The presence of so many prominent and powerful politicians at our national and state marches is a testament to the cultural and political impact of our movement, which after 50 years has made being pro-life both an acceptable and winning issue. In recent months, we are proud to see that many state leaders have been emboldened by such public support for life to move towards enshrining protections for unborn children in laws and constitutions. states across the country.

Just last week, a draft Supreme Court opinion authored by Justice Samuel Alito said Roe v. Wade was “extremely wrong” all along that there is no constitutional right to abortion. If the Court’s final opinion formally overturns Roe v. Wade, our movement will finally achieve a goal we have been fighting for half a century and the regulation of abortion will be returned to the states to be decided by the people, through their elected representatives.

Recognizing that victory is on our side, pro-abortion activists have spent the past few months fearmongering a post-Roe world. This fearmongering is a desperate ploy to prevent abortion regulation from returning to the states, where popular opinion in each state would decide abortion.

Participants in the anti-abortion rally "march for life" make their point of view known by going to the Supreme Court.  (Photo by Bettmann Archive/Getty Images)

Participants in the anti-abortion rally “March for Life” made their views known by going to the Supreme Court. (Photo by Bettmann Archive/Getty Images)
(Bettmann Archive/Getty Images)

Their concern is telling – if Roe were truly established law, they would have nothing to fear.

Yet the size and persistence of our movement over the past half-century poignantly demonstrates that Roe is unconstitutional and by no means settled law. Even pro-abortionist Ruth Bader Ginsburg admitted in 1985 that Roe seemed “to have caused, not resolved, conflict.”


Pro-choice Democrats vehemently oppose Roe’s reversal because they know public opinion on abortion is more complicated than they care to admit. Polls show that the more people know about Roe, the less they want him. Even the New York Times admitted that while 60-70% of Americans oppose the court overturning Roe, they also support restrictions not authorized by Roe, such as limits on abortion after the first trimester.

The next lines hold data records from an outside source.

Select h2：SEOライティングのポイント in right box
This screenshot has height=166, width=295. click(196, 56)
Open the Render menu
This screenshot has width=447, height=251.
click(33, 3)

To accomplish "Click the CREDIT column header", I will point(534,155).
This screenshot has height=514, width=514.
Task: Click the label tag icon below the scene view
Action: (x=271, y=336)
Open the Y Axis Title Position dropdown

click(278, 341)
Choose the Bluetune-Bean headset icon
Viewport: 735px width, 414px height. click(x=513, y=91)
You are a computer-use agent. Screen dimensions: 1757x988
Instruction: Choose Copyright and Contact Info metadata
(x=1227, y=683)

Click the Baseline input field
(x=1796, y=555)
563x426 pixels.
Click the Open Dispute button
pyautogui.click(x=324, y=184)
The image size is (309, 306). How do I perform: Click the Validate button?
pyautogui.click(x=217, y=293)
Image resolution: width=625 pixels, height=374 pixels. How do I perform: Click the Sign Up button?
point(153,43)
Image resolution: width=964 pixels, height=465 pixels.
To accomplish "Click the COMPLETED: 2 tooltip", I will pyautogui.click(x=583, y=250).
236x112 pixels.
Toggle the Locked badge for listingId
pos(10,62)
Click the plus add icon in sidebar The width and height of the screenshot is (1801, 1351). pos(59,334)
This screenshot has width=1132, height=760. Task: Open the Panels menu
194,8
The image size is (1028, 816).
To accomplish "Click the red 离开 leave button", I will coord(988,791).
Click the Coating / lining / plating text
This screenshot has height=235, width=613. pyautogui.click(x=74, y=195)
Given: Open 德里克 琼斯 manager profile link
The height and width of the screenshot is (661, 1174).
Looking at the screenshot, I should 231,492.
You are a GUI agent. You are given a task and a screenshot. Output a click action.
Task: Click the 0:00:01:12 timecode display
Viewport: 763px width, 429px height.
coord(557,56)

The continued growth of the march and the recognition that abortion is unjust and unconstitutional is exactly why we show up, year after year – drums beating in the distance, a crescendo of songs and optimistic voices, a massive crowd of bright-eyed women, men and children marching peacefully in formation on Pennsylvania Ave., proudly carrying the banner: WALK FOR LIFE.

As Katie Shaw said in her speech at the 49th Annual Walk for Life, “I believe equality for you, me, for everyone, started in the womb.”

Thanks to the tireless work of the March for Life and the entire pro-life movement, the laws of our country may soon be allowed to reflect this.